WHAT YOU NEED TO DO: Repeat precisely the line in which "1024x481 pixels." occurs and all lines that follow it in the entries below. Pictures must be omitted.
START PROVIDED ENTRIES
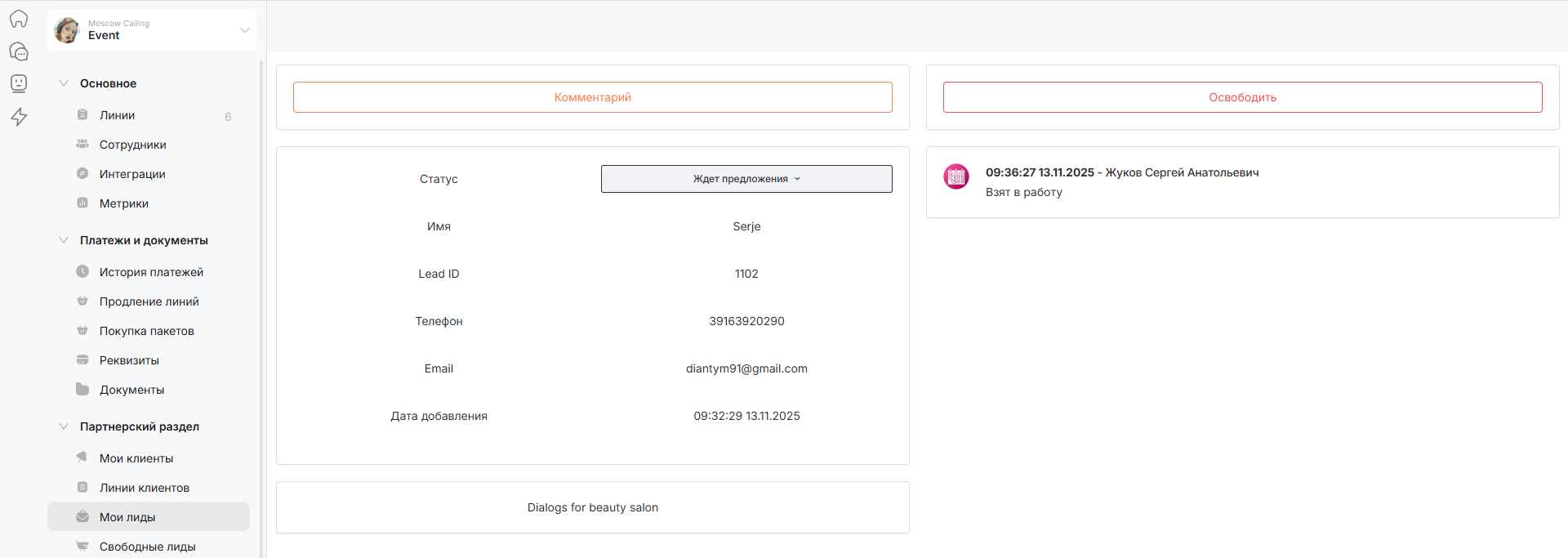Image resolution: width=1568 pixels, height=558 pixels.
Task: Collapse the Платежи и документы section
Action: 64,240
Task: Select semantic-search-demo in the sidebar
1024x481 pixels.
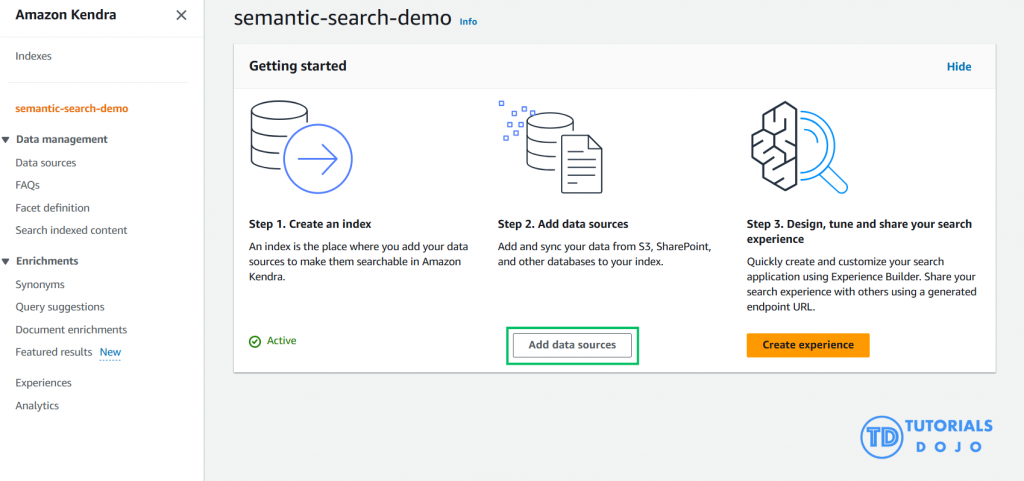Action: pos(71,108)
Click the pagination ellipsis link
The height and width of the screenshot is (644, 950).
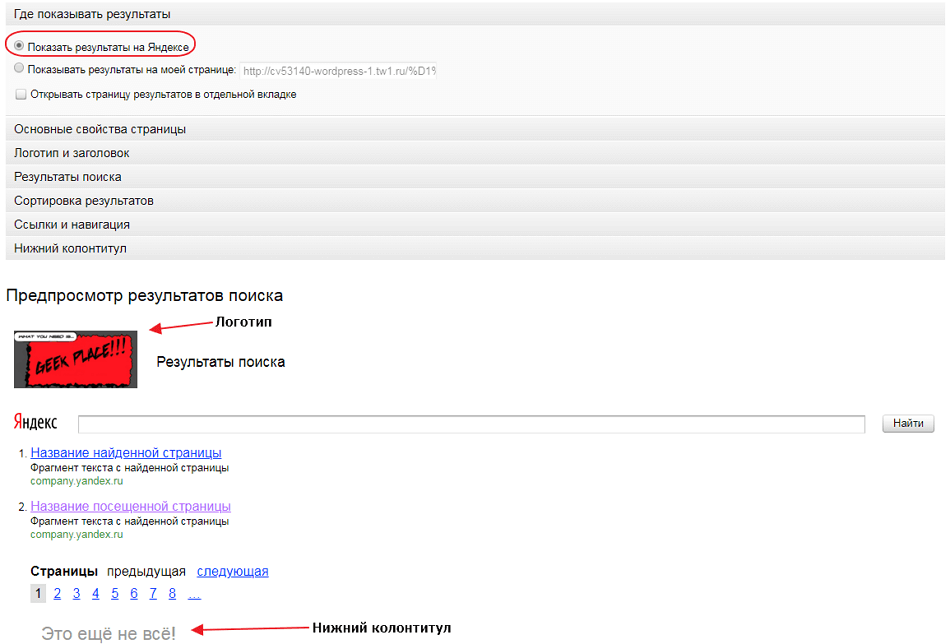coord(194,594)
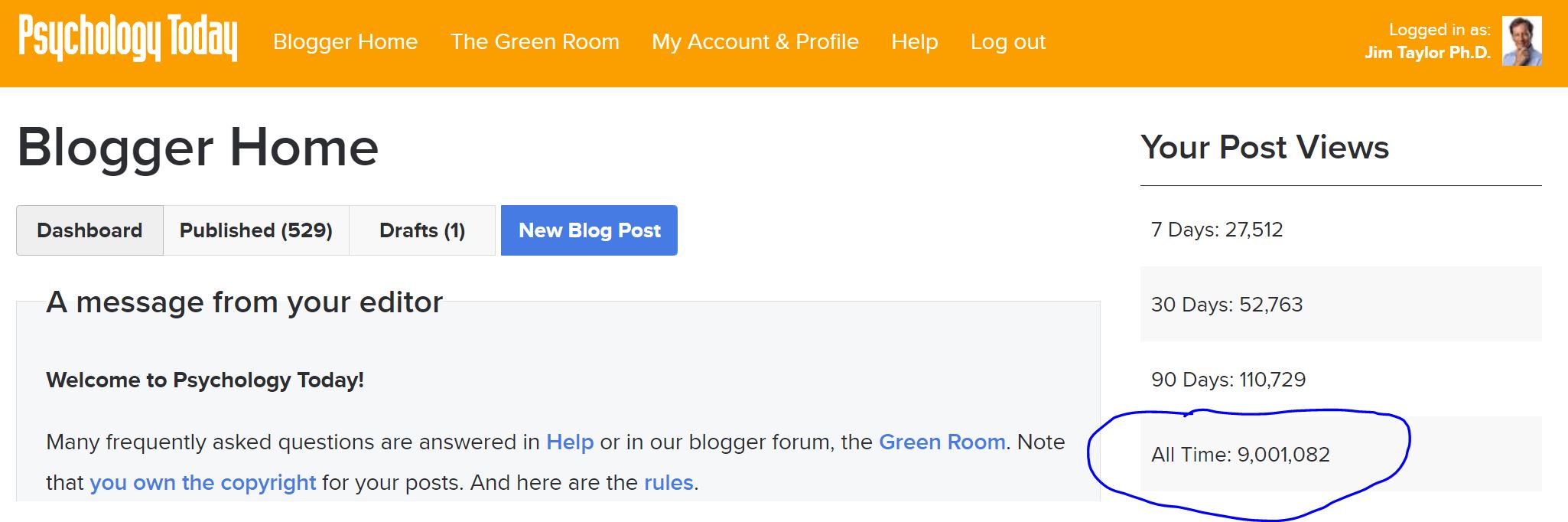Open My Account & Profile
This screenshot has height=522, width=1568.
tap(755, 41)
END PROVIDED ENTRIES
ANSWER BELOW:
1024x481 pixels.
Action: pos(71,108)
Click the pagination ellipsis link
The height and width of the screenshot is (644, 950).
coord(194,594)
Open My Account & Profile
This screenshot has height=522, width=1568.
tap(755, 41)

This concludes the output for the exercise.